The occurrence of insect migration is well known from behavioural observations (Williams 1957; Johnson 1969; Walker & Littell 1994) going back to biblical times (Childs 1974), and from radar and mark–recapture studies (Reynolds & Riley 2002). Major progress has been made in understanding butterfly (Malcolm 1987) and moth migrations on the population level, such as in the oriental armyworm (Mythimna separata; Chen et al. 1989), the rice leaf-roller (Cnaphalocrocis medinalis; Riley et al. 1995) or the black cutworm (Agrotis ipsilon; Showers 1997). Dragonfly migration occurs on all continents except Antarctica, and is also a well-documented phenomenon (Russell et al. 1998; Corbet 1999; Moskowitz et al. 2001; Freeland et al. 2003; Artiss 2004). Atleast 25 to 50 of the approximately 5200 dragonfly species worldwide are thought to be migratory (Russell et al. 1998). Approximately nine dragonfly species are common long-distance migrants in North America, flying annually north and south throughout much of the North American continent (Macy 1949; Turner 1965; Opler 1971; Arnaud 1972; Russell et al. 1998; Moskowitz et al. 2001; Sprandel 2001). Migrating Green Darners have even been recorded in the Gulf of Mexico on oil platforms (Russell 2005). Densities of migrating dragonflies sometimes rival those of locust swarms, with nearest neighbour distances of 3.1m (Kormondy 1961).
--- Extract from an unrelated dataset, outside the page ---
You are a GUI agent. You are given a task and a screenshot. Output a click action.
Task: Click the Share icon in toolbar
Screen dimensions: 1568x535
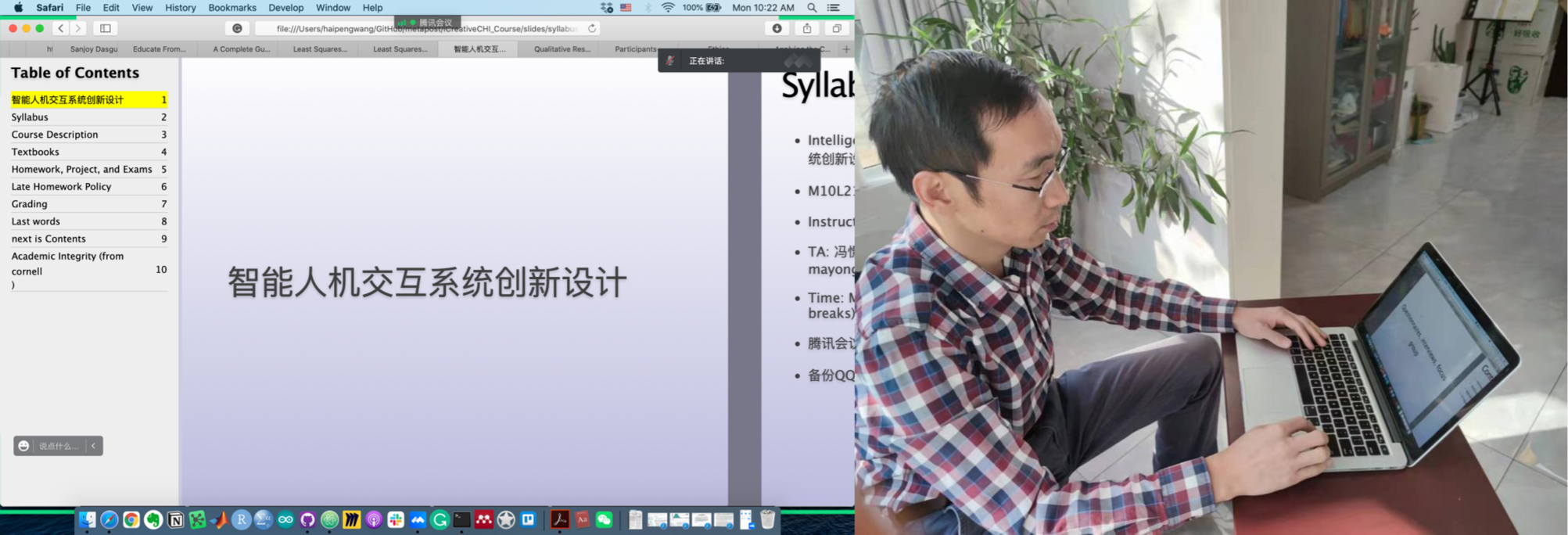[x=807, y=28]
Qualitatively, dragonfly migrations may appear remarkably similar to songbird migrations (Berthold 1993). Observations of apparently migratory dragonflies in the Northern Hemisphere peak in spring from March to early June (generally moving northward) and in autumn from August to October (generally moving southward; Freeland et al. 2003). The largest aggregations of dragonflies are seen along topographic leading lines, such as lake or seashores, cliffs, or ridges. Well-known examples are the coasts of Florida, shores of several of the Great Lakes, the Oregon and California coast, and the Atlantic coast and Delaware Bay at Cape May, NJ (Moskowitz et al. 2001). Large numbers of migrating dragonflies are recorded following the passage of cold fronts (Drake & Farrow 1988; Moskowitz et al. 2001). Dragonflies apparently prepare for migration by accumulating fat (Russell et al. 1998), as in songbirds (Berthold 1993) and other migratory insects (Williams 1957).
We tested for the first time whether there is a congruence of individual migration tactics between birds and dragonflies, such as distinct stopover and migration periods and/or dependence of individual migratory decisions on specific weather patterns (Cochran & Wikelski 2005).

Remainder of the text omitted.